A recent LinkedIn report on the U.S. job market emphasized the importance of soft job skills. Hiring managers look for things like adaptability, culture fit, collaboration, leadership, growth potential, and prioritization. You may not even think of these as job skills, but they’re the reason interviewers ask you to describe experiences you’ve had in the past. These are the tricky questions about “a time you were asked to take on a new responsibility” or “a time you had to collaborate with a coworker who didn’t share your opinions.” It’s a good idea to have a few stories in mind when you go to an interview. That way, you’ll be ready to reflect on moments that show how confident, creative, and flexible you are.
Another reason soft job skills like creativity are good to have? Computers suck at this stuff. If emotional intelligence is important to your job, you’re unlikely to be replaced by a robot. In most jobs, robots aren’t a serious threat… yet. As a freelance writer, I’ll admit I get a little nervous when I hear about robots writing articles.
Hybrid job skills could give you an edge.
It’s not just your specific job skills that matter—it’s how you combine them. A Bentley University report found that some jobs, like “social media strategist,” are becoming intertwined with other jobs. Job postings for social media strategists have decreased by 64%, but “social media strategy” is now listed as a qualification for jobs in human resources, sales, marketing and PR. Data analysis is another skill that can be beneficial in all sorts of jobs.
Look for ways to improve your existing job skills.
Even if you’re happy in your current job, and you feel like you’re up to date on everything you need to know, the world is always changing. According to a World Economic Report, “65% of children entering primary school today will ultimately end up working in completely new job types that don’t yet exist.” That sounds crazy—until you think about how much technology has developed in the past 20 or 30 years.

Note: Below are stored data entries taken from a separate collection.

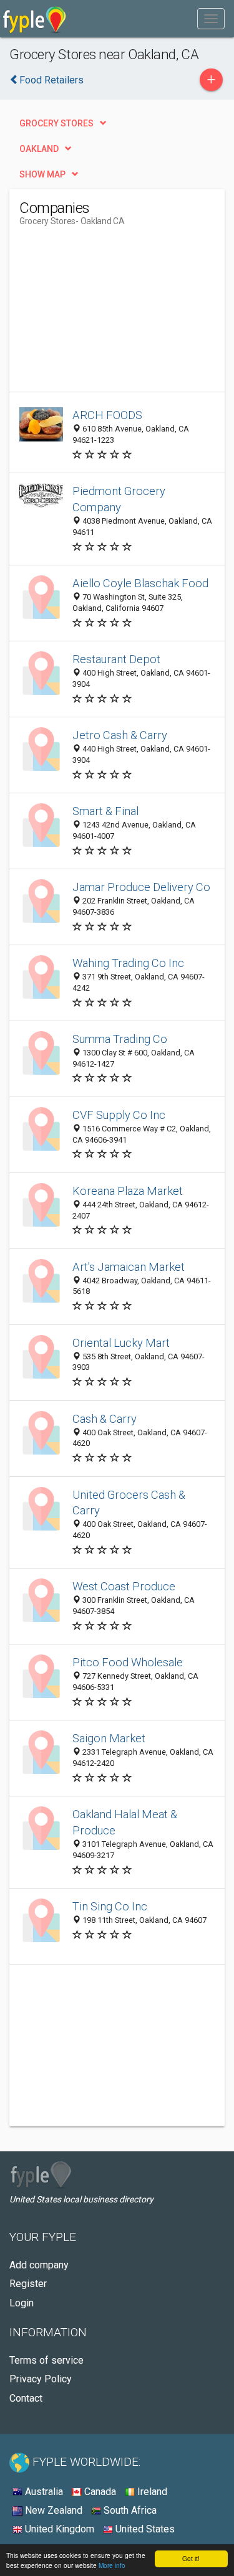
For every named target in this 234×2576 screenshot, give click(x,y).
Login (21, 2303)
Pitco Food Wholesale (127, 1662)
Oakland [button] (39, 149)
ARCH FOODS (107, 415)
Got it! (191, 2558)
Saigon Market (108, 1738)
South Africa (129, 2510)
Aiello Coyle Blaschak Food (140, 583)
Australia (42, 2492)
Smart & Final (105, 811)
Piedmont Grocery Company (118, 499)
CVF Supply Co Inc (118, 1114)
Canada (99, 2492)
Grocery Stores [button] (56, 123)
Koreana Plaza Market (127, 1190)
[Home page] (34, 18)
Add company (39, 2265)
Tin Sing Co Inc (109, 1906)
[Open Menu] (211, 18)
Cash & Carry (104, 1418)
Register (28, 2284)
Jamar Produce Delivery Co (141, 887)
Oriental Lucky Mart (121, 1342)
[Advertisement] (113, 314)
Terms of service (46, 2360)
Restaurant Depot (116, 659)
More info (112, 2565)
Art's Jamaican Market (128, 1266)
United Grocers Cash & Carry (128, 1502)
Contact (25, 2398)
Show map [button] (42, 174)
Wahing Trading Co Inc (128, 963)
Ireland (151, 2492)
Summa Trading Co (119, 1038)
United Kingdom (58, 2529)
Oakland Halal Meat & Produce (124, 1822)
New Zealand (52, 2510)
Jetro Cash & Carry (119, 735)
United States (144, 2529)
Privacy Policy (40, 2379)
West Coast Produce (123, 1586)
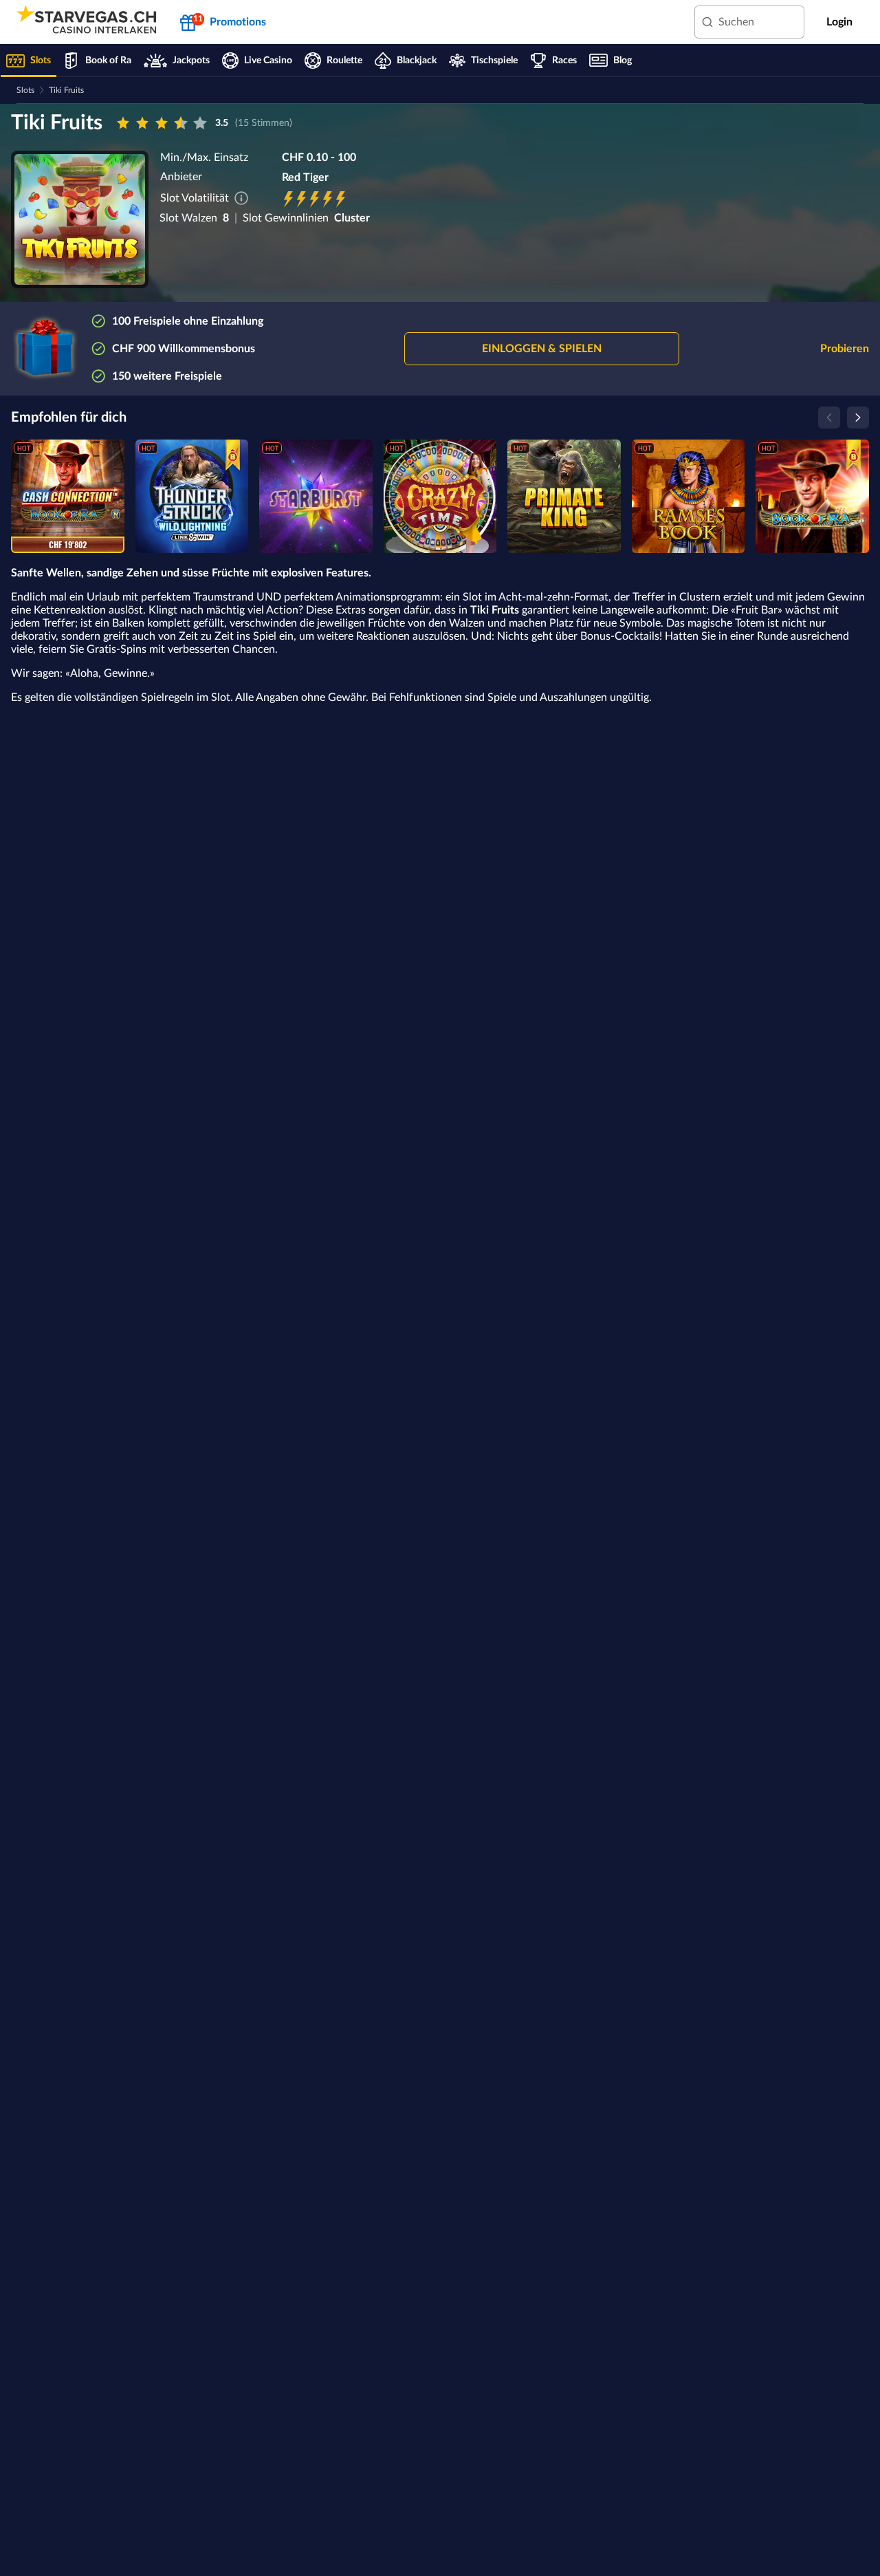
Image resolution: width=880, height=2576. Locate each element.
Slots (25, 90)
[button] (541, 348)
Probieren (844, 348)
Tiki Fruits (66, 90)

To make sure your job skills have value down the line, pay attention to how things are changing. Read industry news. Focus on keeping your education and training up to date. You don’t necessarily have to sign up an actual class. That’s one option, but if you commute on public transportation, find an app (or a recent library book) and study it as you ride. Keeping your job skills current and developing new ones takes work, but it’s work that gets you closer to your dream job. That’s work worth doing.